Seconda opportunità: non succede niente. La routine quotidiana scorre come sempre. Piccoli moti sussultori, sorrisi mattutini, stanchezze da sesta ora del venerdì e del sabato. E allora è un po’ come staccarsi le crosticine da ragazzini. Devi tirare fuori qualcosa. Guardare qualcosa che non si vede. E costruirci intorno un pensiero più ampio, una riflessione che abbia senso. Quando non ci sono i fatti, c’è la scrittura. Che si inerpica sulle strade meno battute. Diciamo la verità: a volte articoli così sono di una noia mortale. Altre volte invece servono a fare luce sugli aspetti nascosti. E per chi scrive, superato il primo momento di panico, sono indispensabili per comprendere che davvero, credo sia Mallarmè, tutto il mondo è fatto per finire in un libro. La vita è terribilmente interessante che deve essere raccontata. Oppure, al contrario, è talmente uggiosa che la cosa migliore è rifugiarsi nelle parole scritte. In ogni caso: parole e mondo sono inscindibili. Si tratti di un libro, di un articolo di giornale, di una pagina web.
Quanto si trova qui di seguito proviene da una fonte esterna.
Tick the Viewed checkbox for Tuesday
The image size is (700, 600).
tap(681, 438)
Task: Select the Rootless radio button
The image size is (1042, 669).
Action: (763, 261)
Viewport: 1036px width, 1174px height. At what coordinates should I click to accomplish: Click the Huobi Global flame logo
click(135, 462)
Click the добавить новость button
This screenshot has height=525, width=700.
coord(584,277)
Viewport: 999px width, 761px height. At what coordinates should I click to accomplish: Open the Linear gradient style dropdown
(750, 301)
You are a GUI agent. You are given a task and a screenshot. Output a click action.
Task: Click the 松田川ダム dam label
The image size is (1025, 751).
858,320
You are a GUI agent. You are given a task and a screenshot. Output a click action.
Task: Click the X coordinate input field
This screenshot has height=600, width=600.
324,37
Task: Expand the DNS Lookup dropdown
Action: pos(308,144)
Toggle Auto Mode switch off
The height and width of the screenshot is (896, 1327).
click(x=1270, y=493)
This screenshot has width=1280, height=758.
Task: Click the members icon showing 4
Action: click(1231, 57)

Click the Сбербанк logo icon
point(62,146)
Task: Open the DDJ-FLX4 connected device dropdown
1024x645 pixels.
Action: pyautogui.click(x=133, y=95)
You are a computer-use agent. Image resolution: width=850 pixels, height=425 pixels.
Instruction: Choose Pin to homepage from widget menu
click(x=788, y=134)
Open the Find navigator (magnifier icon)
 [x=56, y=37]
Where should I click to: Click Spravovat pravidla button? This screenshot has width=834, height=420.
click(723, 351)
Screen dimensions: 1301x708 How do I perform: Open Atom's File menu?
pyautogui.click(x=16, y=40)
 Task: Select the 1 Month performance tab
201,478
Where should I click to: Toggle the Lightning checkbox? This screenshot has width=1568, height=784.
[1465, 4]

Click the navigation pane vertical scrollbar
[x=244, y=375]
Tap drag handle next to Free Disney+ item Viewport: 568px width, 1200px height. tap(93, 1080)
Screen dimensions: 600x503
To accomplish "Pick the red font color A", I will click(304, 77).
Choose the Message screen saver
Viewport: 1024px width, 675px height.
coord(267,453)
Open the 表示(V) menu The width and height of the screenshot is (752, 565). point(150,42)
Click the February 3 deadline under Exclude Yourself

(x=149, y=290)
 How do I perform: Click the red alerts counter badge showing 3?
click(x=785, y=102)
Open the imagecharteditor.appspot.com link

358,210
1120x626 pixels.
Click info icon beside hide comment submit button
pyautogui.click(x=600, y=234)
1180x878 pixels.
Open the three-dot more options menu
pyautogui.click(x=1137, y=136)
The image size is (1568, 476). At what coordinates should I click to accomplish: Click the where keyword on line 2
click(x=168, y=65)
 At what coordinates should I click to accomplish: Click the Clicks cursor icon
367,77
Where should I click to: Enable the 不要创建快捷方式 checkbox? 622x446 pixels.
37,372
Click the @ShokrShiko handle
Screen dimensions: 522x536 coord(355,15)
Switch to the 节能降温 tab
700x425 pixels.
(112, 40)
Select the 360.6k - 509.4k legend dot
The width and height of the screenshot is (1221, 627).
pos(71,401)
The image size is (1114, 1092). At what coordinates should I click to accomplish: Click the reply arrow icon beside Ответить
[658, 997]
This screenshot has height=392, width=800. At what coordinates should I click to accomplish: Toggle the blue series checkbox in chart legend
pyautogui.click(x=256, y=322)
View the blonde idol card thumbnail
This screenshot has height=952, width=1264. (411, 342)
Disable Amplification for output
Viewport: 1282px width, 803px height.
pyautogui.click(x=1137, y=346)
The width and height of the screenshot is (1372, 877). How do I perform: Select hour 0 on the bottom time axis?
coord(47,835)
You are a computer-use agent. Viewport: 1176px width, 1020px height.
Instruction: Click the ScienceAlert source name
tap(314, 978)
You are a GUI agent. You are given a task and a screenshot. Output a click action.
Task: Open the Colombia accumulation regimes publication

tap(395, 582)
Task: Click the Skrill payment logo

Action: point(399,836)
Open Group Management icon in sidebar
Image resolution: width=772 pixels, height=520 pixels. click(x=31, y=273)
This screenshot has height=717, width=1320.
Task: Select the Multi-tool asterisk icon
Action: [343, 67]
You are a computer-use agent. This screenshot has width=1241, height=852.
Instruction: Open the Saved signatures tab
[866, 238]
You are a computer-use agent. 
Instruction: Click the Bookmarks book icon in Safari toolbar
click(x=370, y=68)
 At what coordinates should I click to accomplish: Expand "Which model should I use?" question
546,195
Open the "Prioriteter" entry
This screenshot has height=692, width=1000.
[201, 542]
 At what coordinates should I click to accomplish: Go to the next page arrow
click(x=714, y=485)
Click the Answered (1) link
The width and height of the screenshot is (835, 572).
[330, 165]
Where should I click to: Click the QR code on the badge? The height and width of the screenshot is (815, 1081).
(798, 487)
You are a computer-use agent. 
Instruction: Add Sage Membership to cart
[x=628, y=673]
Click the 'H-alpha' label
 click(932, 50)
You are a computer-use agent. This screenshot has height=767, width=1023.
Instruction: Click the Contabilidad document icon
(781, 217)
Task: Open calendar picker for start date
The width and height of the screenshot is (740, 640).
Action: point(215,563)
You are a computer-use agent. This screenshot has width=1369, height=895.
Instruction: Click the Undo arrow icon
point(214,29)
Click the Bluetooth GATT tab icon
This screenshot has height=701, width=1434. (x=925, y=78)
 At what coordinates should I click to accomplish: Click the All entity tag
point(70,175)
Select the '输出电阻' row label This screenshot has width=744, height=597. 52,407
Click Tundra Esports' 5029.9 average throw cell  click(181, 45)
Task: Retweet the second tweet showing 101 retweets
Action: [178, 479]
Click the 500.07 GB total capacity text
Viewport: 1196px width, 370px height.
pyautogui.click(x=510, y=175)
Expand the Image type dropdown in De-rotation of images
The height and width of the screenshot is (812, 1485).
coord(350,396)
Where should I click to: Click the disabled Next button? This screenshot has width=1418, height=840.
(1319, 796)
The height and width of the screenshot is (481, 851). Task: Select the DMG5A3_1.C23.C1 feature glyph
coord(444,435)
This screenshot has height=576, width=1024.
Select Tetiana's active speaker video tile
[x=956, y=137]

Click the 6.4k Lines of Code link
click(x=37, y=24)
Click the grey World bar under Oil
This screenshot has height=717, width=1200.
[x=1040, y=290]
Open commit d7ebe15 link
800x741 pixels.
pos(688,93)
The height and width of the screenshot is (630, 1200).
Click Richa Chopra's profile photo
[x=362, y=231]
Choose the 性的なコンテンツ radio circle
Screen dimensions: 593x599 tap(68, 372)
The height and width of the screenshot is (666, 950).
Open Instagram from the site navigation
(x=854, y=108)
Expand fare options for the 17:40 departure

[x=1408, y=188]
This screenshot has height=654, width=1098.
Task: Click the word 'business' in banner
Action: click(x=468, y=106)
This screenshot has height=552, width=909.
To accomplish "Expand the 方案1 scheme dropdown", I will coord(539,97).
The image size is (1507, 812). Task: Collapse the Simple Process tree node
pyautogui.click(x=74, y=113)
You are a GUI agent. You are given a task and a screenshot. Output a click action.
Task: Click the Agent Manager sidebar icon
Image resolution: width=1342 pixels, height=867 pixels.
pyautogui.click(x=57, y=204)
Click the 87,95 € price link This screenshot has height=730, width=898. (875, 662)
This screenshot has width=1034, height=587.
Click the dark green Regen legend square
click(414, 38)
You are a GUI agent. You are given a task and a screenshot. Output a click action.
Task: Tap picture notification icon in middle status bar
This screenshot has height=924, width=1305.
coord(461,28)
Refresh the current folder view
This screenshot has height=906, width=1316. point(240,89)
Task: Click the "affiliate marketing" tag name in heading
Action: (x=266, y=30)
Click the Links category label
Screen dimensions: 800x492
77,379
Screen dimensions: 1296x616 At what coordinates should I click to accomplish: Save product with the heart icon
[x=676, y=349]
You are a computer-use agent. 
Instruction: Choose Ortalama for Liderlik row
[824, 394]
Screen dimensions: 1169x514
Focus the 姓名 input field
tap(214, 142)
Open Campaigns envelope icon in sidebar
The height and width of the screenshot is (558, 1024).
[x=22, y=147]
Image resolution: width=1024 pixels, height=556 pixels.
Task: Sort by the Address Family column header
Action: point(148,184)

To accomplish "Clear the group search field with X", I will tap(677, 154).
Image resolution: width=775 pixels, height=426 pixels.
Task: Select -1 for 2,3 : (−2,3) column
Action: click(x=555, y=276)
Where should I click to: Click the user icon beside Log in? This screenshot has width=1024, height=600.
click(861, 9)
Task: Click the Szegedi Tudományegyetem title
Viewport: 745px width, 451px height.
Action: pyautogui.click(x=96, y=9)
Terza possibilità di scrittura: non c’è nessun evento, non è successo niente a scuola, però camminando arrivano le idee. Ho un paio di itinerari di tre chilometri, giuro: calcolati con il contapassi!, e quando ho bisogno di trovare ispirazione mi metto in moto. In genere funziona: una scritta sul muro, un gattino seduto su un sedile di auto posata in giardino (giuro di nuovo: proprio ieri, ma dietro casa mia), un ex alunno che incontro e mi racconta una storia. Torno a casa e scrivo. Il concetto è: lasciarsi sfiorare dagli eventi, un po’ come quando si cammina accarezzando le foglie delle siepi. Tra le dita resta sempre qualcosa.
Quarta, e per adesso ultima possibilità. I fatti ci sono, in primo piano nelle cronache, però tu che scrivi non riesci a sintonizzarti su quello che ti circonda. Non ci riesci perché una storia ti fa venire il mal di pancia. Perché non è nelle tue corde. Perché diresti delle cose così sgradevoli che non è il caso di parlarne. E ti forzi un po’. Magari si scassa il catenaccio dei pregiudizi e riesci ad entrare in un luogo a te sconosciuto.
la scorsa settimana è accaduto questo: una scuola, lontana ma non troppo, da noi, un ragazzo, una pistola, quindici morti ammazzati più lui sedici, una chat in cui nottetempo aveva annunciato i suoi intenti.
Ho provato a vedere i video che sbucano da tutti i siti internet, so che devo leggere un articolo di commento di uno dei miei giornalisti preferiti, potrei gironzolare alla ricerca di approfondimenti, farmi un’idea e scrivere. Non ce la faccio. Non ci riesco. Si tratta di affacciarsi su un baratro. E vedere sotto: la solitudine spaventosa di un adolescente (moltiplicata per tutte le solitudini che incontro negli occhi dei miei studenti), il dolore dei sopravvissuti – gli altri studenti, i professori, i genitori – che a sua volta genererà altro dolore, altra solitudine.
Se fosse successo in Italia, la Gelmini l’indomani si sarebbe alzata e avrebbe annunciato subito l’installazione sulla lavagna luminosa di corsi di educazione e valorizzazione alla socialità (senza spiegare cosa dovevamo fare concretamente in classe). Invece è successo in Germania, il padre del ragazzino aveva le armi, dunque gran parte delle letture del fenomeno possono essere ricondotte a quel problema, non solo alla solitudine. Noi intanto continuiamo a occuparci del voto in condotta, dei bagni divelti, delle sigarette per terra. Dovremmo poter dire: per fortuna.
Ma neanche questo mi va di scrivere.